» **TASK**
Please give back each line below unchanged; none of the pictures should appear.

» **Screenshot grounding data**
--- START ---
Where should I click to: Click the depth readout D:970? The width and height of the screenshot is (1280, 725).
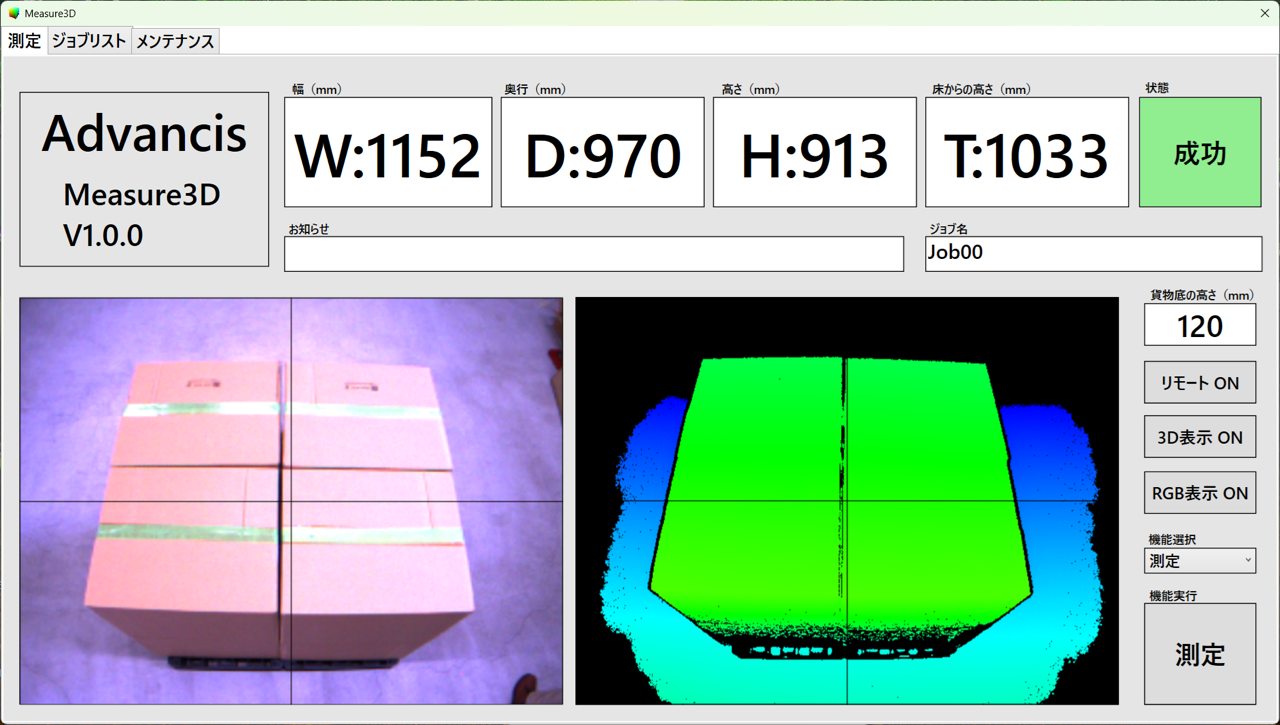coord(602,153)
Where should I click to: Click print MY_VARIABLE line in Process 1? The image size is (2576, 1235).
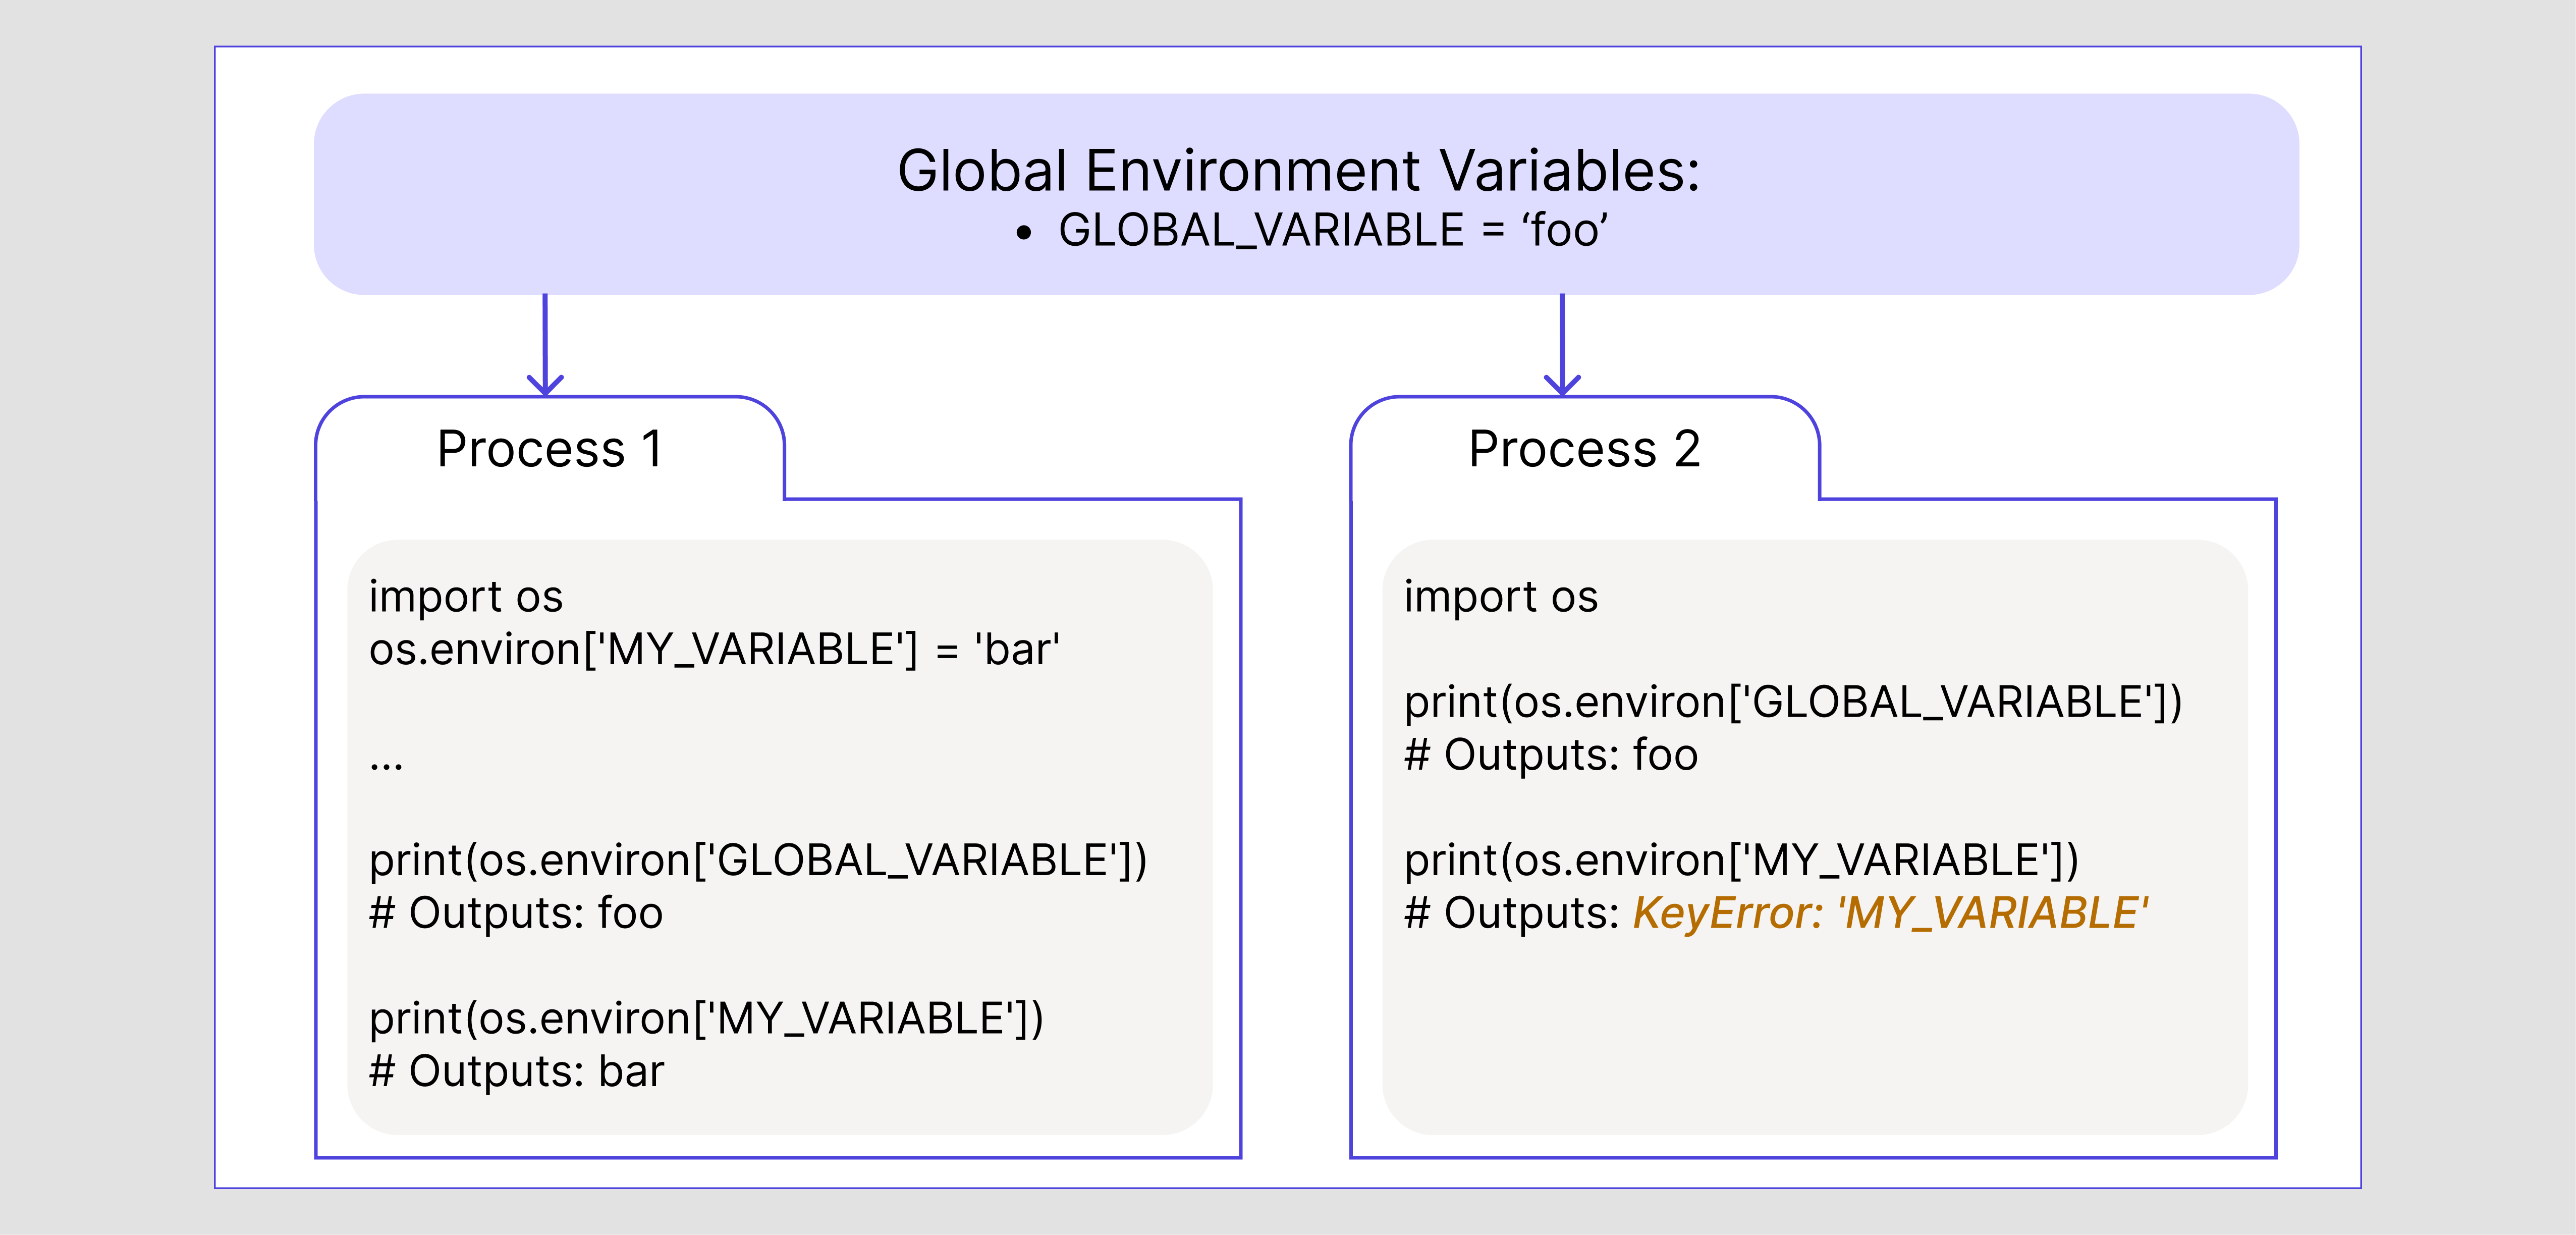(706, 1019)
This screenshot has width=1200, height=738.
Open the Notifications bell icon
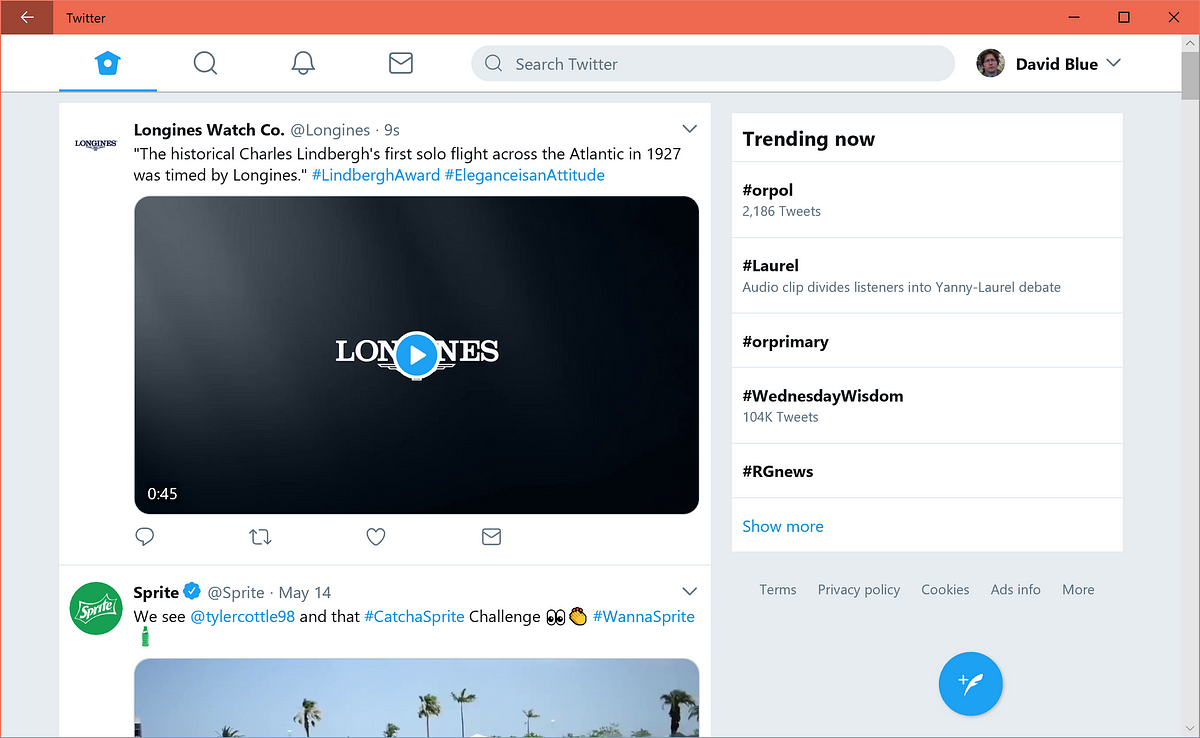[x=303, y=64]
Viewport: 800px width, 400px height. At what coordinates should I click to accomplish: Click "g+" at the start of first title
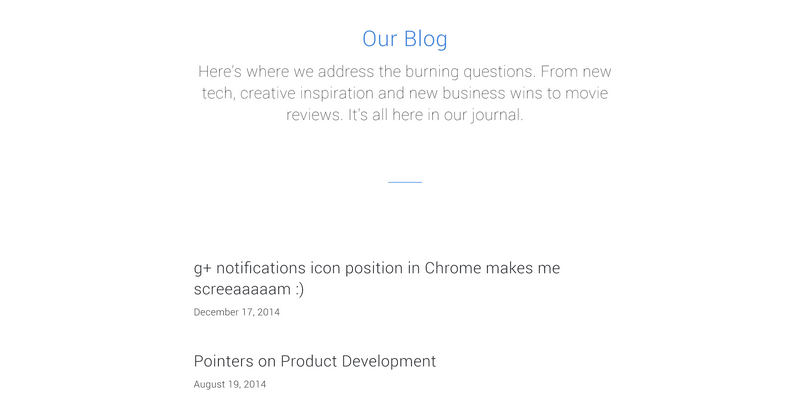203,269
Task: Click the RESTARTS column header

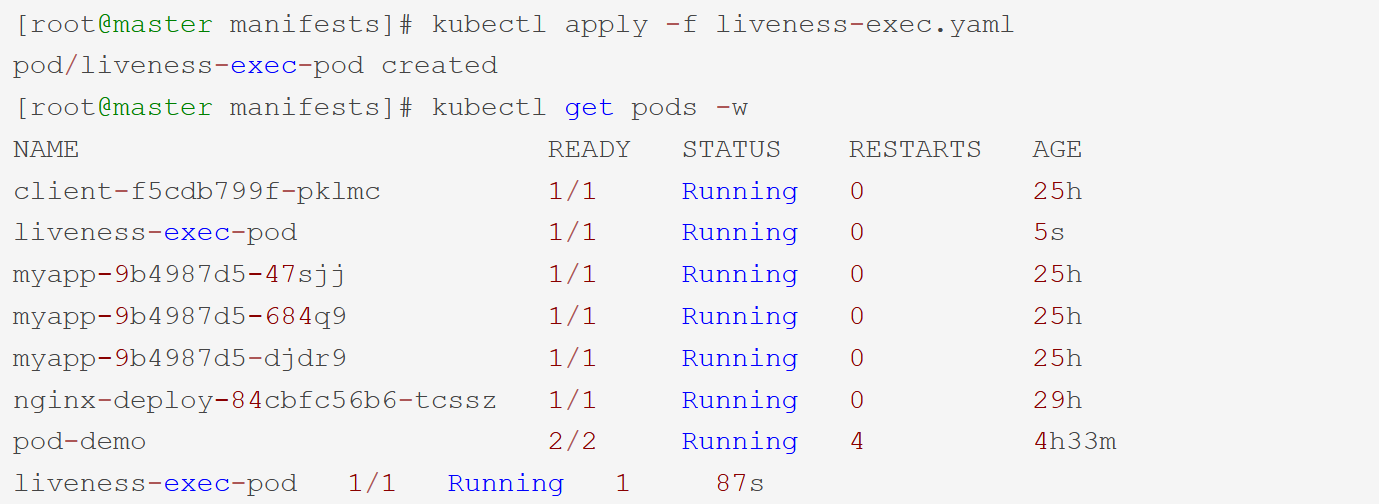Action: coord(915,150)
--- END ---
» **RESULT OF THE TASK**
Where should I click to: Click the depth readout D:970? The width and height of the screenshot is (1280, 725).
coord(602,153)
Where should I click to: Click print MY_VARIABLE line in Process 1? The image size is (2576, 1235).
(706, 1019)
This screenshot has width=1200, height=738.
Open the Notifications bell icon
[x=303, y=64]
Viewport: 800px width, 400px height. At what coordinates should I click to accomplish: Click "g+" at the start of first title
203,269
Task: Click the RESTARTS column header

Action: coord(915,150)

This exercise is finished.